35% of Asian Americans report personally experiencing people making insensitive or offensive comments or negative assumptions about their race or ethnicity.

David Williams, Florence Sprague Norman and Laura Smart Norman Professor of Public Health at the Harvard T.H. Chan School of Public Health and Professor of African and African American Studies and Sociology at Harvard University, says that the effects of experiencing discrimination, in both institutional and individual contexts, can accumulate over time and trigger an array of health problems, including elevated blood pressure, heart disease, and even premature aging or mortality, among others. Williams says, “This poll helps us see where we need to take action to address the problem.”

Health care

9% of white Americans making under $25,000 per year say they have avoided medical care out of concern they would be racially discriminated against because of their race, compared to 0% of white Americans making $75,000 or more per year.

22% of black Americans say they have avoided seeking medical care for themselves or a member of their family out of concern they would be discriminated against because they are black.

16% of LGBTQ people report being personally discriminated against when going to a doctor or health clinic because of their identity.

“In addressing the health outcomes of individuals facing racial and ethnic discrimination, it is important to change the nature of the discussion we are having. We are led to believe, on one side, that this is an issue of political correctness, and on the other, that there is only a need to respond to individual instances of micro-aggression. But the long-term impact of these broad patterns of discrimination on health and economic outcomes must be our shared focus.”

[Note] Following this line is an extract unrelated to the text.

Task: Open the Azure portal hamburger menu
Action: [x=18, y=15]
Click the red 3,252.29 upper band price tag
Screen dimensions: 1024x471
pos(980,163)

—Dean Michelle Williams wrote in an op-ed published in conjunction with the series in The Boston Globe in November.

Interacting with police

30% of LGBTQ people of color say they have avoided calling the police, even when in need, out of concern that they would be discriminated against because of their orientation. Only 5% of white LGBTQ people reported this avoidance.

60% of black Americans say that they or a family member has been unfairly stopped or treated by the police because they are black.

Nonimmigrant Latinos are nearly twice as likely (36%) as immigrant Latinos (19%) to say they or a family member have been unfairly stopped or treated by the police because they are Latino.